The Australian health sector is highly complex. Services are delivered by state governments, thousands of individual doctors and other health professionals, and large corporate entities. Health technology such as pharmaceuticals and medical devices are provided by large multinational companies. Some of the most powerful unions and lobby groups in the country (the AMA and the Pharmacy Guild) devote a lot of resources to influencing government policy. Many interest groups have a strong corporate memory, held by senior staff who have spent many years working in the particular sector.
Successful policy development and program delivery require departmental officers to have a strong understanding of this complex environment generally, and of the particular structural issues and regulatory framework applicable to the specific area they are working on. All too often staff are moved on before they have developed the understanding to make a significant contribution.

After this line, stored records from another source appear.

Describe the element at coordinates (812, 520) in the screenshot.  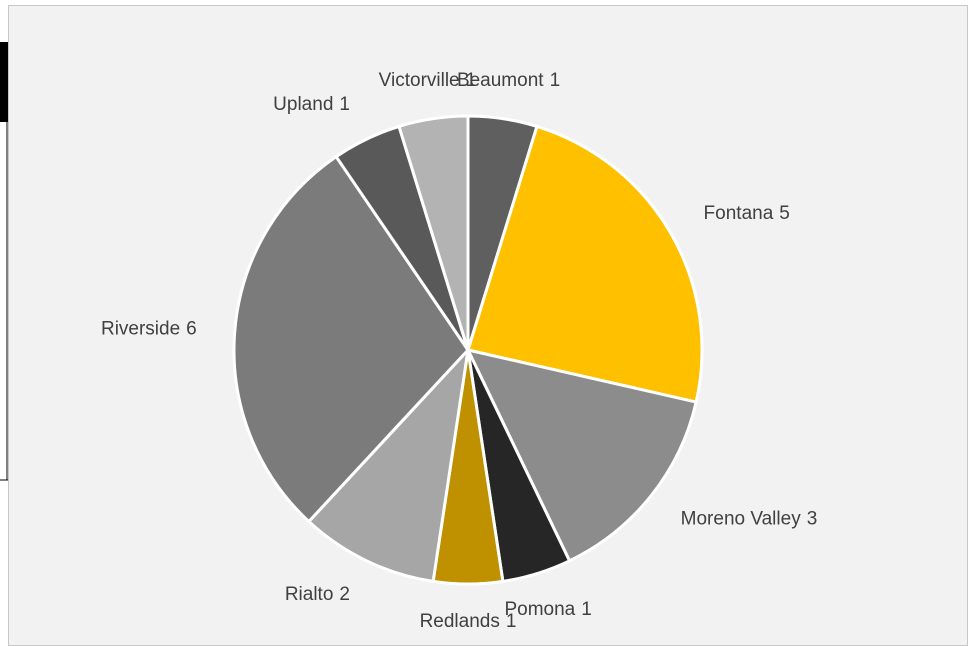
I see `label-value: 3` at that location.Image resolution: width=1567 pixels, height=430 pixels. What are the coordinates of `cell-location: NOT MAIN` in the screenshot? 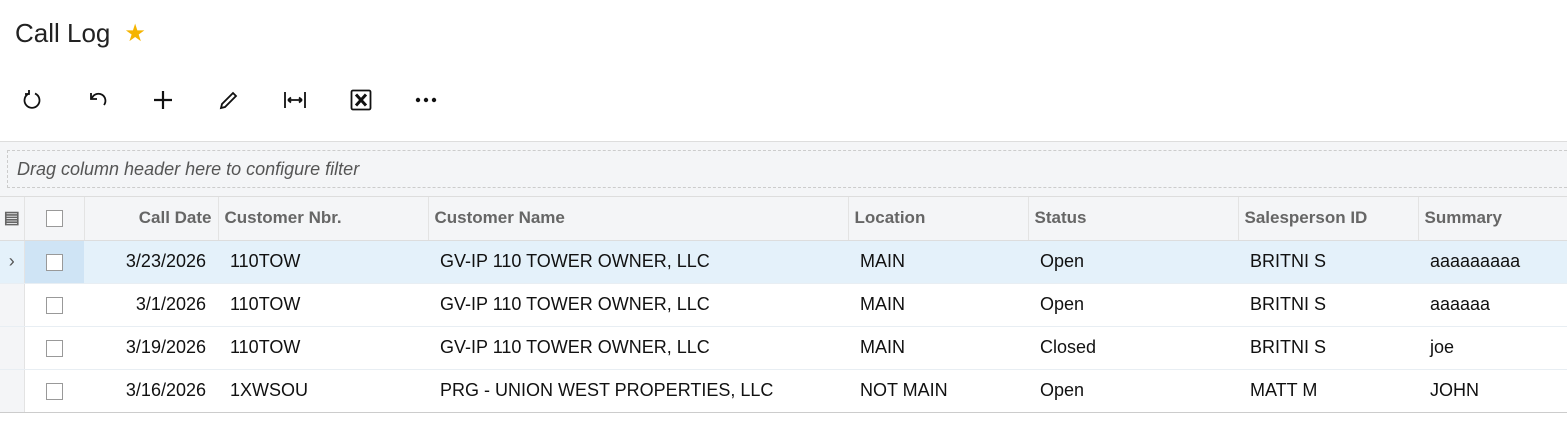 It's located at (938, 391). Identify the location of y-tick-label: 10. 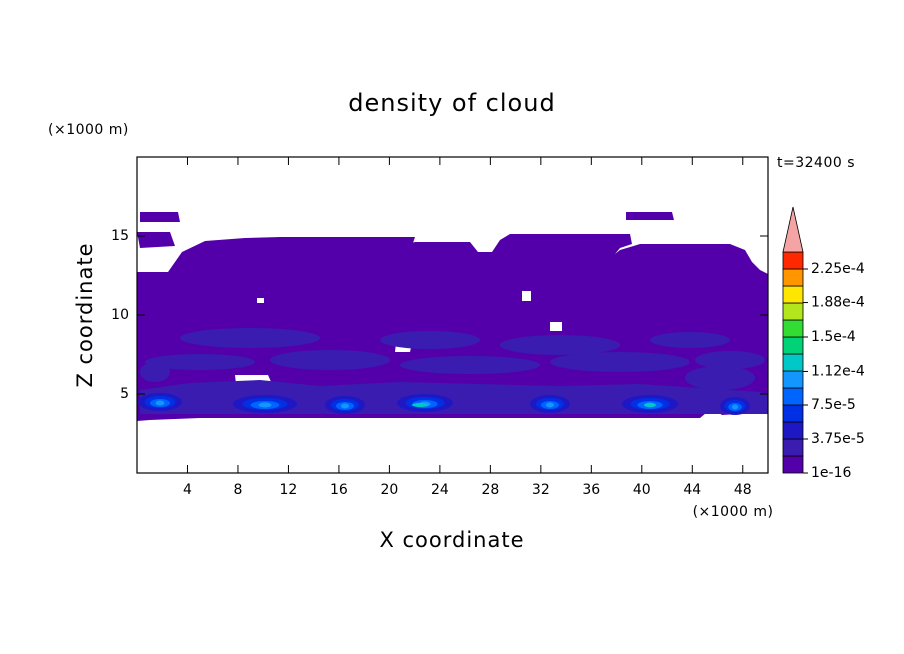
(120, 315).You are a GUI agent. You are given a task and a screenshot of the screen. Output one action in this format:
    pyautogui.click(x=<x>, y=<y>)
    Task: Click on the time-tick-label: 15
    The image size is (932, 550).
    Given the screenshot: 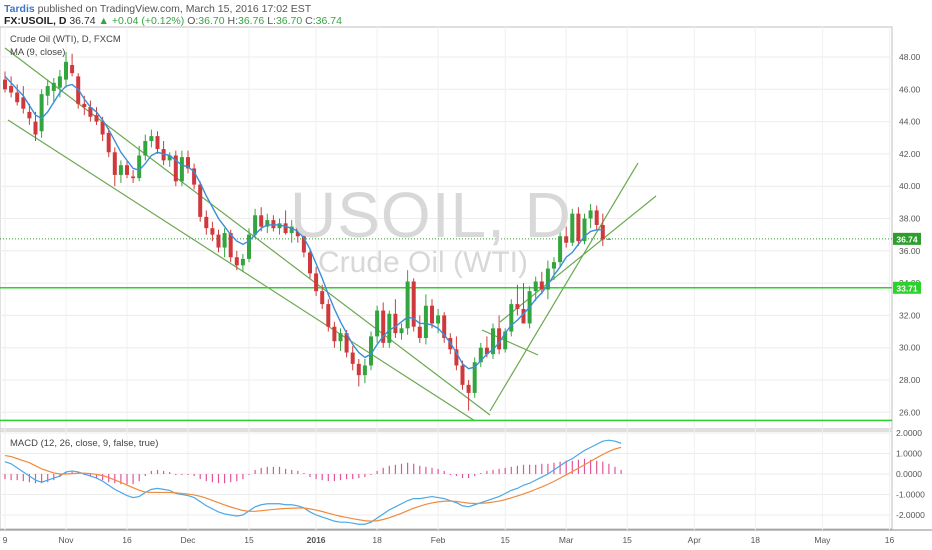 What is the action you would take?
    pyautogui.click(x=627, y=540)
    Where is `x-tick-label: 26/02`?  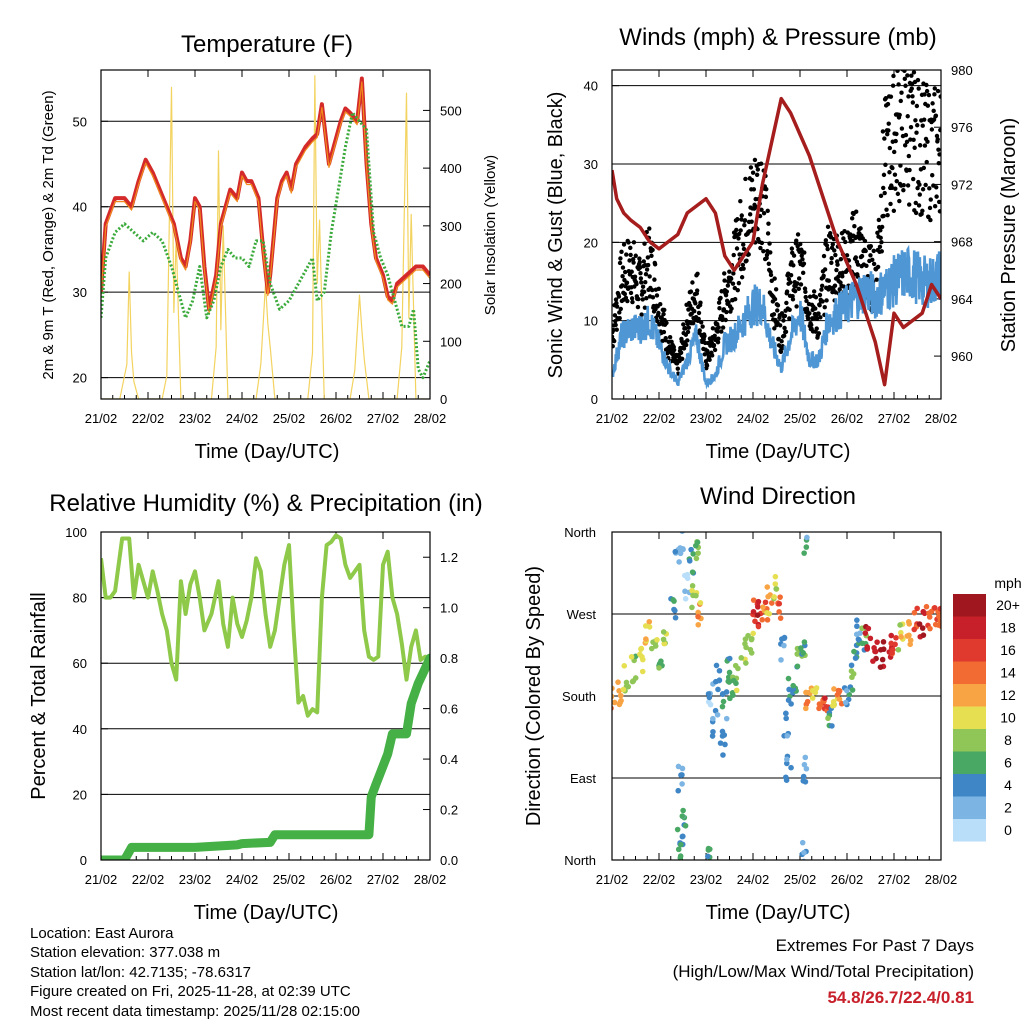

The lack of a knowledgeable workforce with relevant expertise – combined with the dead hand of staff ceilings – has led the department to an excessive reliance on consultancy services. Austender shows that in 2018 (before COVID-19) the department let 254 contracts for consultancy services, worth a total $61.3 million. Many of these were for legal services or specialist technology assessment. Others were for tasks that ought to have been well within the scope of departmental staff. For example, the University of Melbourne received $44,000 for “desktop research on proposed policy changes that influence medical practitioners.”
As the prime minister and others in his government have observed, Australia’s health and economic outcomes in the first two years of the pandemic were better than those in many other countries. But they could have been so much better if there had been timely vaccine procurement and delivery, effective quarantine services, and an implemented strategy to look after the vulnerable people receiving aged and disability care. The Department of Health is at least partly responsible for the failures in these areas, although ministers must also take responsibility.
The most recent failure is the booster vaccination program for aged care residents. When it became clear that the rapid spread of the Omicron variant would require the population to receive a third vaccination, the department let a contract with a private provider to deliver booster shots in residential aged care services. But rather than providing for maximum urgency, the terms of the contract apparently allowed the contractor to stand down over the holiday period, at the very time when families and others are most likely to wish to visit their relatives.
This is just plain incompetence, with tragic consequences. On December 17 last year there were 105 aged care residences affected by COVID-19, with 196 cases. By January 20, 1198 services were affected, with 7861 residents testing positive, and 216 people had died.